What the new model would look like
Under current rules, individuals and trusts can exclude half of any capital gain from tax if they've held the asset for more than a year. The proposed model flips that: investors would first subtract the effect of inflation from their nominal gain, then pay tax on the entire remaining real gain at their marginal rate.
Here's how it could work. Say someone buys a property for $500,000 and sells it five years later for $600,000. The nominal gain is $100,000. Today, with the discount, only $50,000 is taxable. Under the new plan, the government would adjust the purchase price for inflation. If prices rose 15% over those five years, the adjusted cost base becomes $575,000. The real gain is $25,000 — and that full amount would be taxed.

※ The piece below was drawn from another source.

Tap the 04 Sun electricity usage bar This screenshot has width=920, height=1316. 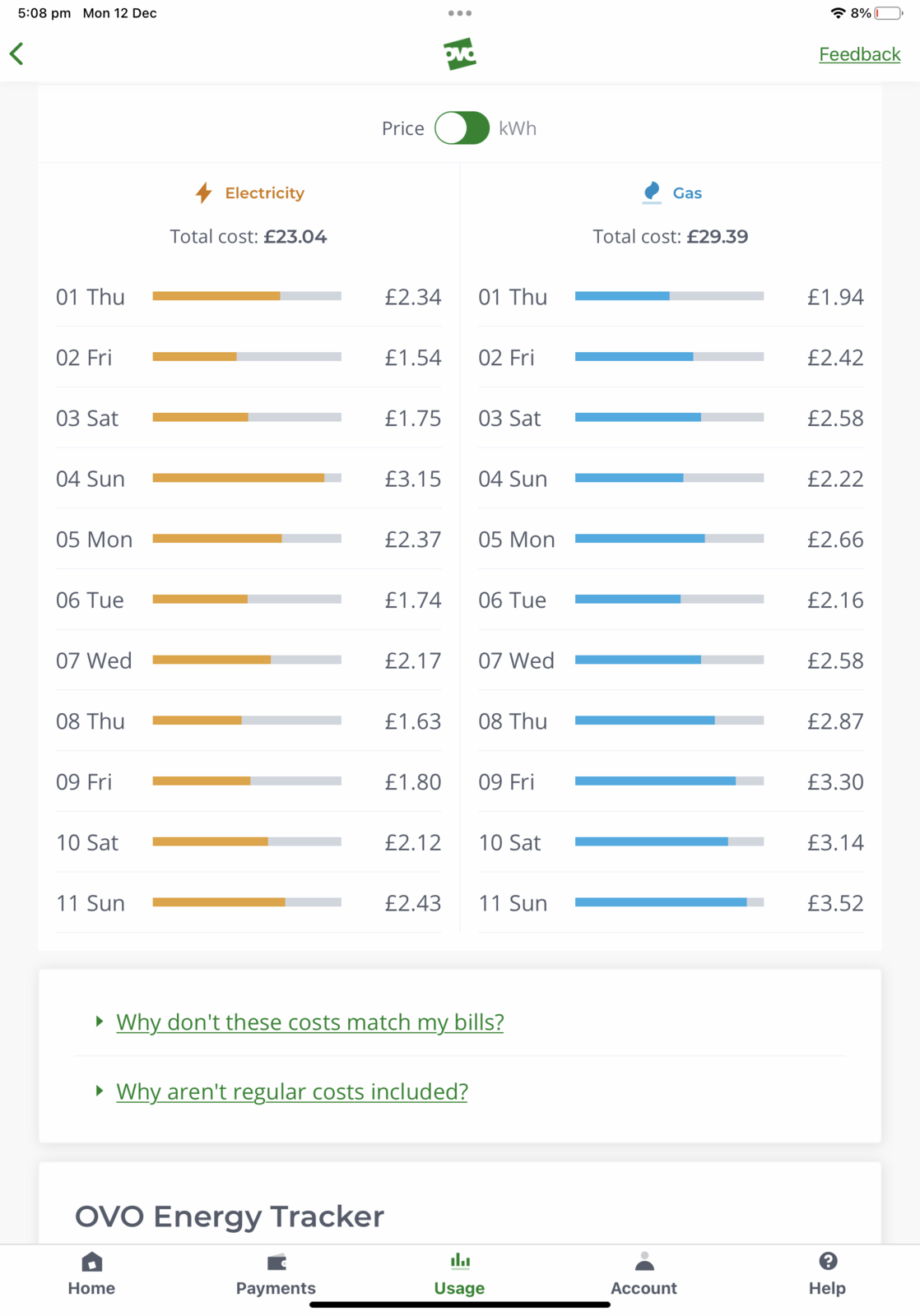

For investors in the top tax bracket, the difference is stark. The current discount effectively caps the tax rate on long-term gains at 22.5%. The new model would push it back toward 45% on the real portion.
How investors might be affected
The change targets asset holders who benefit most from the existing discount — particularly property investors and share traders. Owner-occupiers selling their primary home are exempt from capital gains tax entirely and wouldn't see a difference.
Lower-income investors with smaller marginal rates would face a smaller hit, but the shift still removes the blanket 50% reduction. Superannuation funds, which already enjoy a concessional tax rate, could also be affected depending on how the final legislation is written.
The timing matters. In periods of high inflation, the inflation adjustment would shrink the taxable gain significantly. In low-inflation years, the adjustment is modest, and the new model looks more like taxing the full nominal gain. That means the policy's impact will vary with the economic cycle.
Unresolved questions
The government hasn't released draft legislation or a timeline. Key details are still unknown: which inflation index will be used, whether there are transitional rules for assets bought before the change, and how the new rules interact with other parts of the tax system.
The proposal will need to pass parliament, where it's likely to face pushback from property and investment groups. For now, investors are left waiting for the fine print.